_Aim of the task_
Output the data word for word, dropping every image.

(Records from a collection)
▬▬▬

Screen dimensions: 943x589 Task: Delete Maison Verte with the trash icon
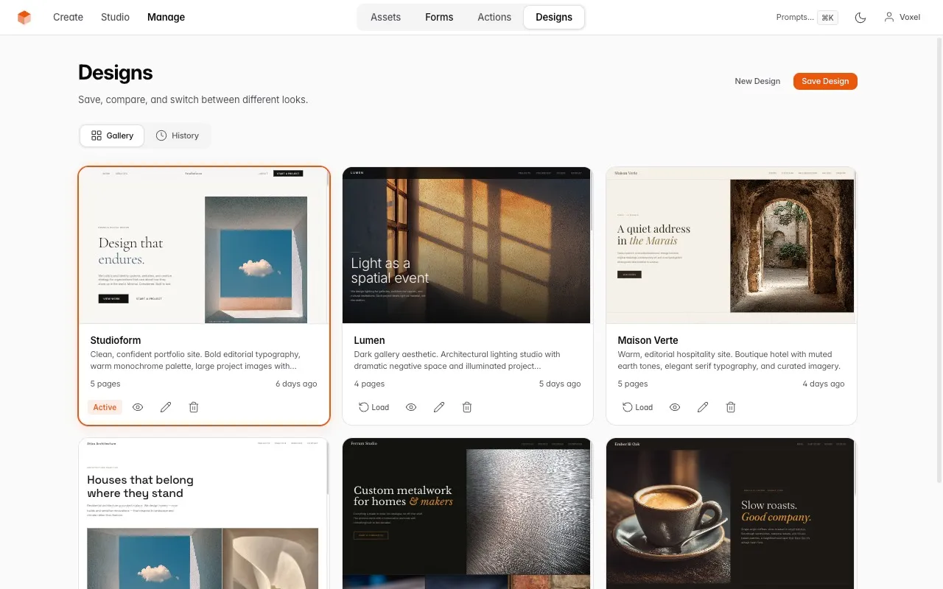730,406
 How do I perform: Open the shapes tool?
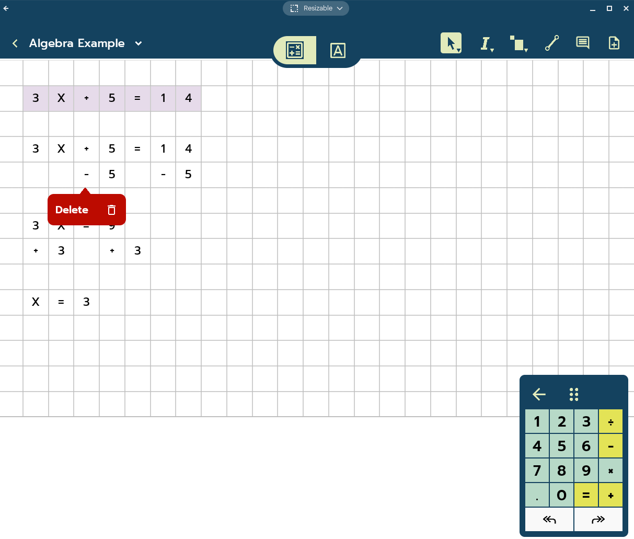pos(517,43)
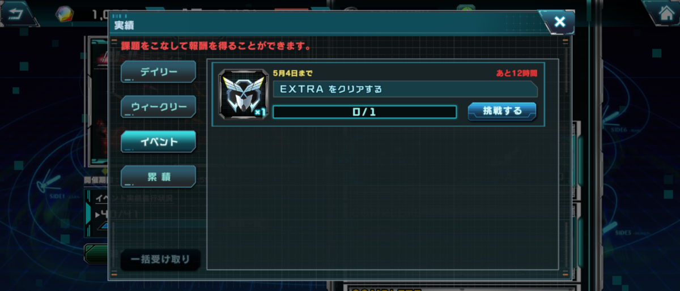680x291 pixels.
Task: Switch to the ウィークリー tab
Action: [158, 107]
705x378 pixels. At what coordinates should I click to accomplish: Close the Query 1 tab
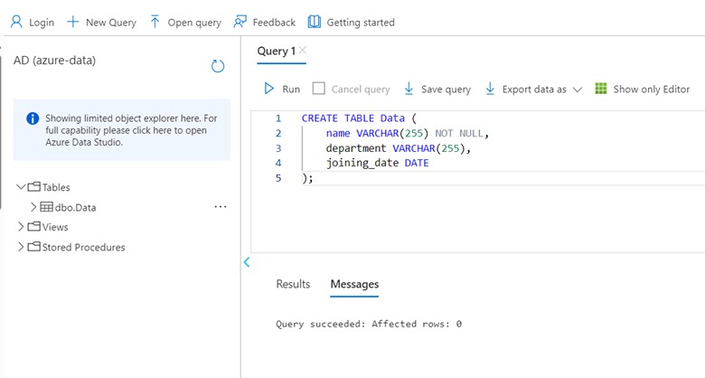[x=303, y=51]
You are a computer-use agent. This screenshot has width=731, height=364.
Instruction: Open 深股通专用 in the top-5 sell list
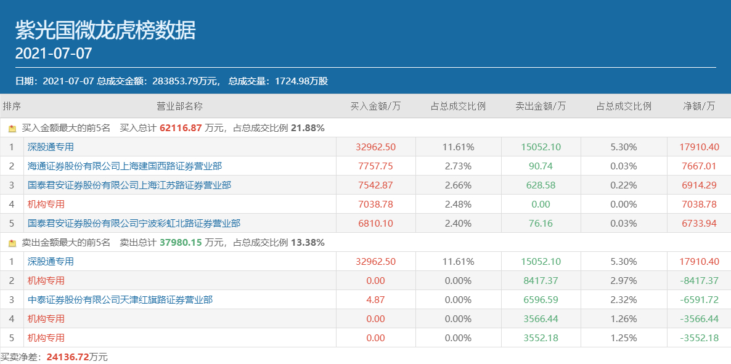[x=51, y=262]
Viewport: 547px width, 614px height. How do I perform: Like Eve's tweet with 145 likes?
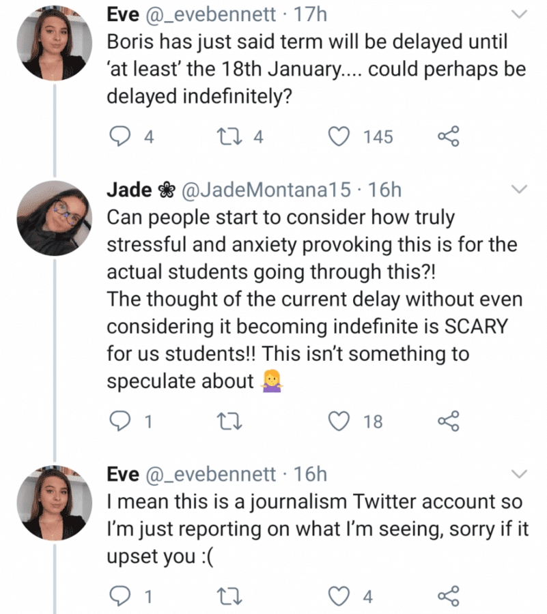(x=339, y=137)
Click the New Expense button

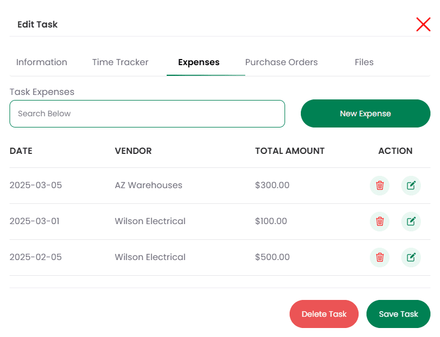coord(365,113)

▬▬▬

_Output for this exercise_
Screen dimensions: 943x589 Task: Delete Maison Verte with the trash icon
730,406
 How do I perform: Open the shapes tool?
pos(517,43)
680x291 pixels.
Task: Switch to the ウィークリー tab
Action: [158, 107]
705x378 pixels. At what coordinates should I click to accomplish: Close the Query 1 tab
[x=303, y=51]
You are a computer-use agent. This screenshot has width=731, height=364.
Instruction: Open 深股通专用 in the top-5 sell list
[x=51, y=262]
Viewport: 547px width, 614px height. How do I perform: Like Eve's tweet with 145 likes?
(x=339, y=137)
Click the New Expense button

coord(365,113)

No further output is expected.